> **Required tasks**
[1] In the worked solution on the coil antenna, translate this sentence into Spanish: "The alignment of axis of coil has to be with magnetic field so that the total magnetic flux in the coil will be the maximum."
[2] Reproduce word for word the stretch of the worked solution on the coil antenna that opens with the words "The amplitude of the induced emf in the coil is" and closes with "in magnetic flux.".

> **Document passage**
◆ ◆ ◆
Chapter 22, Problem 86P

(a)

To determine

The alignment of axis of coil.

Answer to Problem 86P

The alignment of axis of coil has to be with magnetic field.

Explanation of Solution

For the best result of magnetic dipole antenna which is used to detect electromagnetic waves, the magnetic flux associated with the axis of the coil have to be the highest.

The alignment of axis of coil has to be with magnetic field so that the total magnetic flux in the coil will be the maximum.

(b)

To determine

The amplitude of the induced emf in the coil.

Answer to Problem 86P

The amplitude of the induced emf in the coil is $3.6\text{mV}$.

Explanation of Solution

Write the expression for Faraday’s law.

  $\left|\epsilon \right|=N\frac{\Delta {\Phi }_B}{\Delta t}$                                                                                        (I)

Here, $\left|\epsilon \right|$ is the induced emf in the coil, $N$ is the number of turns in coil, and $\frac{\Delta {\Phi }_B}{\Delta t}$ is the change in magnetic flux.

Write the expression to find the maximum magnetic flux.
◆ ◆ ◆
> **Raw data**
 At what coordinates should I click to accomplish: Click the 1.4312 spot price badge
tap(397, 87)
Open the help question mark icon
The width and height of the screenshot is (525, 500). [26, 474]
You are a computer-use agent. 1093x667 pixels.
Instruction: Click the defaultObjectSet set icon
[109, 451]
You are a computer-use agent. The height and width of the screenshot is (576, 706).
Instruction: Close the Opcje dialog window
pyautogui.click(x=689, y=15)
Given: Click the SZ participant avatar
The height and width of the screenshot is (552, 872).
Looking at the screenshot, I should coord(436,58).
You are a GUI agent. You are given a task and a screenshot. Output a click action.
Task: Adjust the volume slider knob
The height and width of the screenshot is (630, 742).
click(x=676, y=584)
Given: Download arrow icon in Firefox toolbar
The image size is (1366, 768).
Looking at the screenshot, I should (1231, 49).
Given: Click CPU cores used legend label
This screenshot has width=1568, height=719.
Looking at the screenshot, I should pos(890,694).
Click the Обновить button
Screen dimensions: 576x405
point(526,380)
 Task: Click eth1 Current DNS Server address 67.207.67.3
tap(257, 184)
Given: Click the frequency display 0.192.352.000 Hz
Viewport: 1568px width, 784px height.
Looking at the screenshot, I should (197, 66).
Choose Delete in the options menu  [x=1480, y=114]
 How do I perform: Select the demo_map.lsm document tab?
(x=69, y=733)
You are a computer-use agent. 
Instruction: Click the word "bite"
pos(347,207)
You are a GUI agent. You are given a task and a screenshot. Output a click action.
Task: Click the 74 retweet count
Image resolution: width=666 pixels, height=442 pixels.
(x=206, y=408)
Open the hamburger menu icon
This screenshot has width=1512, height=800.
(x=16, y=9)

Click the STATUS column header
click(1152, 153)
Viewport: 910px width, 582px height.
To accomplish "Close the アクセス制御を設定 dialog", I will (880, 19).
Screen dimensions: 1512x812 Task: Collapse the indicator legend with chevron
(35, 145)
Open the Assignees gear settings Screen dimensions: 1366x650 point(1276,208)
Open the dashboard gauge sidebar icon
◆ ◆ ◆
> **Solutions**
[1] La alineación del eje de la bobina tiene que ser con el campo magnético para que el flujo magnético total en la bobina sea máximo.

[2]
The amplitude of the induced emf in the coil is $3.6\text{mV}$.

Explanation of Solution

Write the expression for Faraday’s law.

  $\left|\epsilon \right|=N\frac{\Delta {\Phi }_B}{\Delta t}$                                                                                        (I)

Here, $\left|\epsilon \right|$ is the induced emf in the coil, $N$ is the number of turns in coil, and $\frac{\Delta {\Phi }_B}{\Delta t}$ is the change in magnetic flux.